La nostra società è un meccanismo complesso, enorme, per certi versi davvero straordinario. In questi giorni è sembrato vacillare e si è così paventato il ritorno di un passato (ormai per molti solo immaginato e mai vissuto) di carestia, di malattia. La società è forse qualcosa la cui esistenza diamo quasi per “scontata”, è solitamente solida, potente, magari spesso la riteniamo ingiusta, migliorabile.
La società somiglia ad una costruzione umana contro l’insicurezza.
Serve ad ordinare, a tenere accanto ciò che amiamo, a proteggerlo. Serve a controllare, addirittura a tentare di predire. Nel contempo si occupa di tenere fuori dalle nostre vite ciò che ci spaventa, ciò che ci atterrisce.
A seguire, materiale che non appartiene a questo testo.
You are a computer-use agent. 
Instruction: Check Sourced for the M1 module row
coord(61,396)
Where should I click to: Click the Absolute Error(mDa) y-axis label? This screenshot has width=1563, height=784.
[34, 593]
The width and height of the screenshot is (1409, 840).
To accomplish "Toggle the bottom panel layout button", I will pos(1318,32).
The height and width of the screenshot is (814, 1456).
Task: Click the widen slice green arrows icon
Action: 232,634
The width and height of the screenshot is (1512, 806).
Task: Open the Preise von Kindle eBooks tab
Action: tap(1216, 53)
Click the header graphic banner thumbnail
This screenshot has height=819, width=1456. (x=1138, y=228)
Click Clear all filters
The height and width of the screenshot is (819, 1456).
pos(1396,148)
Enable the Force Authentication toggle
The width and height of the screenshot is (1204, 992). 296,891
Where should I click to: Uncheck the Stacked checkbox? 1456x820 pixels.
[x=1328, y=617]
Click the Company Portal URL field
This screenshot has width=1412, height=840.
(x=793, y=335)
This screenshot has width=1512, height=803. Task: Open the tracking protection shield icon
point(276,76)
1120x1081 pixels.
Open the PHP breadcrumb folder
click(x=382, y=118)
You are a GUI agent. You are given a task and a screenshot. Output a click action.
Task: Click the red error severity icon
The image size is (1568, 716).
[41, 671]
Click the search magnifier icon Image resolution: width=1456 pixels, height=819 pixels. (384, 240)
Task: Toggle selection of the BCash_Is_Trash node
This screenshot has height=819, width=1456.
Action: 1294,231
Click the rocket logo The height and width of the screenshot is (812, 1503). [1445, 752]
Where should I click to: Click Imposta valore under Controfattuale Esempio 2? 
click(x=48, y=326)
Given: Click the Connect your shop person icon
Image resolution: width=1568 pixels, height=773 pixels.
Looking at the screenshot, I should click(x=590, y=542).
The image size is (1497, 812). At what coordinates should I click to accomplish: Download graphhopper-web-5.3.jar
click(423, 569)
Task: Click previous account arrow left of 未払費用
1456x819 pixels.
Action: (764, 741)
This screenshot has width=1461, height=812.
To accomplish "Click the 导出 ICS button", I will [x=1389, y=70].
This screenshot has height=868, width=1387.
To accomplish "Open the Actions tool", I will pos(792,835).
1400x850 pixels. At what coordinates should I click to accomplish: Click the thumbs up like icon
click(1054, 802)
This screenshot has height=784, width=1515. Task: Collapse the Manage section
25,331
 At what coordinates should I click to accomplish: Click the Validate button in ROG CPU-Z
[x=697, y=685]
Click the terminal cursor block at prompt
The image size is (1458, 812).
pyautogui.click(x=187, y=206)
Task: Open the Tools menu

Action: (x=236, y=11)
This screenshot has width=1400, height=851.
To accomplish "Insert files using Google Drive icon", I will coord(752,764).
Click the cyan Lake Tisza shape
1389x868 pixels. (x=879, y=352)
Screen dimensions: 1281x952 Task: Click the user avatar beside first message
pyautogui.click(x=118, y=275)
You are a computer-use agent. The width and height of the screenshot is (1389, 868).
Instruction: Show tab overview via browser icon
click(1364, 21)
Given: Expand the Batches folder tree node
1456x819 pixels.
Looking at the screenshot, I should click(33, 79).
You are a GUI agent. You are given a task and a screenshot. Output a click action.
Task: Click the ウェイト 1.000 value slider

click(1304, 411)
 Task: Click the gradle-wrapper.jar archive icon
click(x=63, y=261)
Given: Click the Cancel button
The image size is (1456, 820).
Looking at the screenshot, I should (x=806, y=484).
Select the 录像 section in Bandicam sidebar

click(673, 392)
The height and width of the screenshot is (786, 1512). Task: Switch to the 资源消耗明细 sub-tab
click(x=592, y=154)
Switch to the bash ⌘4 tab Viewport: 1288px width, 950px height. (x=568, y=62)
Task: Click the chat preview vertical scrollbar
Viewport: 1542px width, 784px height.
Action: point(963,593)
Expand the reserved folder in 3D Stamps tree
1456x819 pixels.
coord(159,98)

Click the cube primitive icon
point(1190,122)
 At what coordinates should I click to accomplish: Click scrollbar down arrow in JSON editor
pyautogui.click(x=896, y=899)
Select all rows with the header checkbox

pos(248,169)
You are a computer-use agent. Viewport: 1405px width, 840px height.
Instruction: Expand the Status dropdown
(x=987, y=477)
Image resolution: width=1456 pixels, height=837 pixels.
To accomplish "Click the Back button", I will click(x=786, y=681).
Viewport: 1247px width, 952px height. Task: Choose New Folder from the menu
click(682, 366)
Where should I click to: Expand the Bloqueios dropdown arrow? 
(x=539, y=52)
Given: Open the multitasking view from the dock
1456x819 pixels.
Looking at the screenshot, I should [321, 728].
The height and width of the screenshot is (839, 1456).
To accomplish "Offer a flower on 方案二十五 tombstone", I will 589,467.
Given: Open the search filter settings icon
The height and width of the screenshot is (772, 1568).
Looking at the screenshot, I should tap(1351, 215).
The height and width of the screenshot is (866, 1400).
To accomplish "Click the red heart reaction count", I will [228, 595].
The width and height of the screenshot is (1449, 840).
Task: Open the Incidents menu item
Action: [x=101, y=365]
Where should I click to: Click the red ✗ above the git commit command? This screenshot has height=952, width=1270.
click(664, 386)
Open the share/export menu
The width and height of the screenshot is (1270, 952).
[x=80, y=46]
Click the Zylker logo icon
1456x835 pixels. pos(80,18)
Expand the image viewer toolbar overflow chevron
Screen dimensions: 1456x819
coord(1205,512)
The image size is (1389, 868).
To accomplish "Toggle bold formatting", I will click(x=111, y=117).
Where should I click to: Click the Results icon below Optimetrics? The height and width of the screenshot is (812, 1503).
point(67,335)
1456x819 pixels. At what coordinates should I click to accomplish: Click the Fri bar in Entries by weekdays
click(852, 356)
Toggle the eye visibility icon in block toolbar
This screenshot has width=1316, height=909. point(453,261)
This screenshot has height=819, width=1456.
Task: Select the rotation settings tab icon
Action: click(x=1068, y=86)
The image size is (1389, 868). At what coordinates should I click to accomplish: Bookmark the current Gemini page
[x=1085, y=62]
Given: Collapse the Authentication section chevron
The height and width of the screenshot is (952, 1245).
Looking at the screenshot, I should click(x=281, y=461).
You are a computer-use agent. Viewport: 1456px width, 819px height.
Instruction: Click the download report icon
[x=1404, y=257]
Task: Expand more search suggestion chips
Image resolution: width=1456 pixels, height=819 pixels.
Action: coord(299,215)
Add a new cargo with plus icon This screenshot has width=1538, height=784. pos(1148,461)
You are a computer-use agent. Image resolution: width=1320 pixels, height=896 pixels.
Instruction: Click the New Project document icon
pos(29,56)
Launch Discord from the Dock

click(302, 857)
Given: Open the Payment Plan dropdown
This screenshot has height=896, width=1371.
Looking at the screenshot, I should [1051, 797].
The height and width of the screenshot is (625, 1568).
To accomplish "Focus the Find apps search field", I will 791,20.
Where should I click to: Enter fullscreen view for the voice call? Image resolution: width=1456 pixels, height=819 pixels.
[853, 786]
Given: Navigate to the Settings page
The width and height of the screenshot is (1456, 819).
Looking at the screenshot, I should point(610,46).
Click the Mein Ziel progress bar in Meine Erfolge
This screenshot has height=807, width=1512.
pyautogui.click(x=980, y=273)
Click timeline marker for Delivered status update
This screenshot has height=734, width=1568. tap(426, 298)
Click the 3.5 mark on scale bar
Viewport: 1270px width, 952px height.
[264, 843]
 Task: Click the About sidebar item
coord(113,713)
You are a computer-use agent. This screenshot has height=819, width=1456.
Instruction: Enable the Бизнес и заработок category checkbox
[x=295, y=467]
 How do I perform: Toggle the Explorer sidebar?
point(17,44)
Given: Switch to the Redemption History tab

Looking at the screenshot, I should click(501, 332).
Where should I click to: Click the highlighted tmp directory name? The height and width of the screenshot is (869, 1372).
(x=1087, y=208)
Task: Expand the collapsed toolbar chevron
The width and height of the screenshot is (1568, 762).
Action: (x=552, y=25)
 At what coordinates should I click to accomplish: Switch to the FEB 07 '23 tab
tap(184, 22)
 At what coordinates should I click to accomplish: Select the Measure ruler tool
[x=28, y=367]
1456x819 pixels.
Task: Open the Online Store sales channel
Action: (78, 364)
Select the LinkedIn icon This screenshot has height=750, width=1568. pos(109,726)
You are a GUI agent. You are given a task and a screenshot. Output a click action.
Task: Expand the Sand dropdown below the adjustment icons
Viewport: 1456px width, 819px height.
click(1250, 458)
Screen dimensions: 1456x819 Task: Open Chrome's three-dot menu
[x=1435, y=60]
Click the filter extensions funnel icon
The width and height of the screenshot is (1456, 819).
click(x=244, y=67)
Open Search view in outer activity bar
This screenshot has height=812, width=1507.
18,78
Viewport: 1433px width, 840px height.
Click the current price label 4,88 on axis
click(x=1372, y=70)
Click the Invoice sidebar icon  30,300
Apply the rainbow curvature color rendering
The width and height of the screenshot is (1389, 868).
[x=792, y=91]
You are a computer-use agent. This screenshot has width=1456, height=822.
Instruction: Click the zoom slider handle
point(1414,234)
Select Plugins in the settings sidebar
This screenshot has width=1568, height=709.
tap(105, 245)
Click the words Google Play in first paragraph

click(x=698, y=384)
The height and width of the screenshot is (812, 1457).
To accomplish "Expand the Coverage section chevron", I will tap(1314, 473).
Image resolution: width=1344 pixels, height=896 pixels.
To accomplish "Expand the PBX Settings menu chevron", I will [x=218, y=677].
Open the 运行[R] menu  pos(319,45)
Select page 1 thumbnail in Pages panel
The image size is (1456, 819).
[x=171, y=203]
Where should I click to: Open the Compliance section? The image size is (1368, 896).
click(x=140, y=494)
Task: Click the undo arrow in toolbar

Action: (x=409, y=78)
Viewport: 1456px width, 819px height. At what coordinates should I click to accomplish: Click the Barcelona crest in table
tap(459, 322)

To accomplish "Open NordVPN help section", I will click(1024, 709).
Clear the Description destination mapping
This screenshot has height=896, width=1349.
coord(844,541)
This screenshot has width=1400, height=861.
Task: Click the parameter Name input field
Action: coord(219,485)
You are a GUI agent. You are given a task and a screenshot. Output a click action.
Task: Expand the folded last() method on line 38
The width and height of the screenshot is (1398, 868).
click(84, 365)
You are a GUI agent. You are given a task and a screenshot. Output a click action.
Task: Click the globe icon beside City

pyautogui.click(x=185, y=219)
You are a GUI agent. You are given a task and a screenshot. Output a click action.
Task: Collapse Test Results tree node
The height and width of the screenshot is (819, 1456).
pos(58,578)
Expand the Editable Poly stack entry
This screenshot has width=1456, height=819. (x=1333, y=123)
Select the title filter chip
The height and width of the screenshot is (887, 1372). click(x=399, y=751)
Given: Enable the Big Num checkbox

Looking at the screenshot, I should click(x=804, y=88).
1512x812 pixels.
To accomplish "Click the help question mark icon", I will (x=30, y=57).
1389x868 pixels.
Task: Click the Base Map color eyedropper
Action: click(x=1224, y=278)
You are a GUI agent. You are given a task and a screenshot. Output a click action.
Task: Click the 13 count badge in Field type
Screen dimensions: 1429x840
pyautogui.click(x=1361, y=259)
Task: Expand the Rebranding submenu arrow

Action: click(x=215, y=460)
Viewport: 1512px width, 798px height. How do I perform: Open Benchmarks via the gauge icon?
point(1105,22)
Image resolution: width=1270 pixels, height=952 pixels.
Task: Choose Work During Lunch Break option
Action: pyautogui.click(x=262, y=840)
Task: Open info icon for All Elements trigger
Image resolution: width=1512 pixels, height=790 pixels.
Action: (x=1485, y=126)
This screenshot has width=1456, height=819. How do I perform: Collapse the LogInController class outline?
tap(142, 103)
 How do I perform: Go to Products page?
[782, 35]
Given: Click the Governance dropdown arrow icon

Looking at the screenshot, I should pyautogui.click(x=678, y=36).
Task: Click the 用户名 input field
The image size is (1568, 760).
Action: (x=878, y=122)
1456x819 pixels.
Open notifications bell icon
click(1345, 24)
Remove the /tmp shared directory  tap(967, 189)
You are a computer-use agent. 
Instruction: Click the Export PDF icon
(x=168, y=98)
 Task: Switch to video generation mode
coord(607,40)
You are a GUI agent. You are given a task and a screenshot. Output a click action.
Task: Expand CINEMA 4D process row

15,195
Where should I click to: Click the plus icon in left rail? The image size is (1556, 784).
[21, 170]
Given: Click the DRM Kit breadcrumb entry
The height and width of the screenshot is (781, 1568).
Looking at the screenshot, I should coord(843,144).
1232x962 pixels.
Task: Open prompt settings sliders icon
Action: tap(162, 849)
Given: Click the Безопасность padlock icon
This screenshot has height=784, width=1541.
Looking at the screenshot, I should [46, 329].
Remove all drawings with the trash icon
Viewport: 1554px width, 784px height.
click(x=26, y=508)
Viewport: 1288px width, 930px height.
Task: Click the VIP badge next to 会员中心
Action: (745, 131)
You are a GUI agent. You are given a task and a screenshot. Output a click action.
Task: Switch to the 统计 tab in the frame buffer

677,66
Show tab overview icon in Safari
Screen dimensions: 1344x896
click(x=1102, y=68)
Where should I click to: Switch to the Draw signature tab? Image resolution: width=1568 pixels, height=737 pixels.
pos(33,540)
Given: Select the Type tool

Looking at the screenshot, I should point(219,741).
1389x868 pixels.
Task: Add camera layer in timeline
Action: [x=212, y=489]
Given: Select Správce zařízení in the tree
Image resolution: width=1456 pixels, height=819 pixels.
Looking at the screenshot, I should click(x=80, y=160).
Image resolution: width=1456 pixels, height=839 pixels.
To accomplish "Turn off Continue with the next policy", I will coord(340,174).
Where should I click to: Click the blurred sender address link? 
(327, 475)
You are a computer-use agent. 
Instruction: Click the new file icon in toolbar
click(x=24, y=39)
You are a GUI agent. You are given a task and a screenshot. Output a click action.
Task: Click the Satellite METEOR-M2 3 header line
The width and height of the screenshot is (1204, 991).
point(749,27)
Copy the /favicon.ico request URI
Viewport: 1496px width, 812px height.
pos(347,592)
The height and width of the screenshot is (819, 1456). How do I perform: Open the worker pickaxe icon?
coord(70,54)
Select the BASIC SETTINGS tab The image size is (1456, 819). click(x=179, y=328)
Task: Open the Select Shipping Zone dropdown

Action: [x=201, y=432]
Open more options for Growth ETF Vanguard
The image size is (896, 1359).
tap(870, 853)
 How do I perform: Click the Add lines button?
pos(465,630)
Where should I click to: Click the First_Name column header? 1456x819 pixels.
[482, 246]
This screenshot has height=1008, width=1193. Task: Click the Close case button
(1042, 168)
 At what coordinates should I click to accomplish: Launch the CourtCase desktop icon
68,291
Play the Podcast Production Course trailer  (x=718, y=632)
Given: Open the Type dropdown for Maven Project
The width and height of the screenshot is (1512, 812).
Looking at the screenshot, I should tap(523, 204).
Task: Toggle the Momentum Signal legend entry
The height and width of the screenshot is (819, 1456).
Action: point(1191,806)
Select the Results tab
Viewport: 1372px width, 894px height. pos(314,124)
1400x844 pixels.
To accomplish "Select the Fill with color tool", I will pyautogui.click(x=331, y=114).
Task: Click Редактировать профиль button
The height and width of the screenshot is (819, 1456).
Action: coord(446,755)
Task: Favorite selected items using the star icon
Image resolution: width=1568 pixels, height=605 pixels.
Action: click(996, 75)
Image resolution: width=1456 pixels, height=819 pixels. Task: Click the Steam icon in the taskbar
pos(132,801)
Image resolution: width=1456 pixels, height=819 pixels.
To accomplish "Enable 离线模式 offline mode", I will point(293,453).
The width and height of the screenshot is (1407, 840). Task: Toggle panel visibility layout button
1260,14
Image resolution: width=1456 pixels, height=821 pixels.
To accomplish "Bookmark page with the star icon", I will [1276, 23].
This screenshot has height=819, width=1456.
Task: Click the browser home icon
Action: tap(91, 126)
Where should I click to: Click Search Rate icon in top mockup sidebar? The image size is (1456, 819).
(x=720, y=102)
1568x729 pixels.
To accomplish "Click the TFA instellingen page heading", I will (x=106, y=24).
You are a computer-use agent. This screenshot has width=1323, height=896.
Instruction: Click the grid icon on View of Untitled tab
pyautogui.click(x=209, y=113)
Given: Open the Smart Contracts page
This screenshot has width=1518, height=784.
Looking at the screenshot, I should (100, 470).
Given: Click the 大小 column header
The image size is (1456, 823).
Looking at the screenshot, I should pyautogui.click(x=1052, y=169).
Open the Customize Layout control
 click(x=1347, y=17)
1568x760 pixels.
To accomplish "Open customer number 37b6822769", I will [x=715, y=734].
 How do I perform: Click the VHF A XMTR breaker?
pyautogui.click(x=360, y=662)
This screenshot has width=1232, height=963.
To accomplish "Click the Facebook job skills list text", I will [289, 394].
È allora proprio in questi momenti, in cui pare dover venire meno, che la società rivela di che cosa è fatta. Sì perché “società” non è case, ospedali, strade, scuole, luoghi di lavoro e palazzi, ma è un grande insieme di idee, un reame semantico, cioè una ragnatela di significati, tutti connessi tra loro: sono le idee che abbiamo rispetto a ciò che riteniamo giusto e sbagliato, l’idea che abbiamo di legge e del rispetto della stessa, l’idea che abbiamo dei nostri diritti e di quelli degli altri, e così via.
Quando la società traballa, allora ecco emergere le donne e gli uomini che la compongono e che dovrebbero esserne attori e non sudditi. Nel primo caso, il vivere civile sarà mantenuto in modo responsabile anche in assenza (o nell’impossibilità) di grandi sforzi dall’alto della catena del potere per esercitare il controllo, nel secondo si potrà assistere ad un carnevale di azioni dettate dalle paure e dai bisogni.
Cosa ci ha fatto diventare la nostra società? Cosa abbiamo fatto diventare la nostra società?
Magari ciò che abbiamo visto in questi giorni potrà diventare uno specchio in cui guardarci: osservare le nostre paure, i nostri bisogni, ma anche i nostri desideri.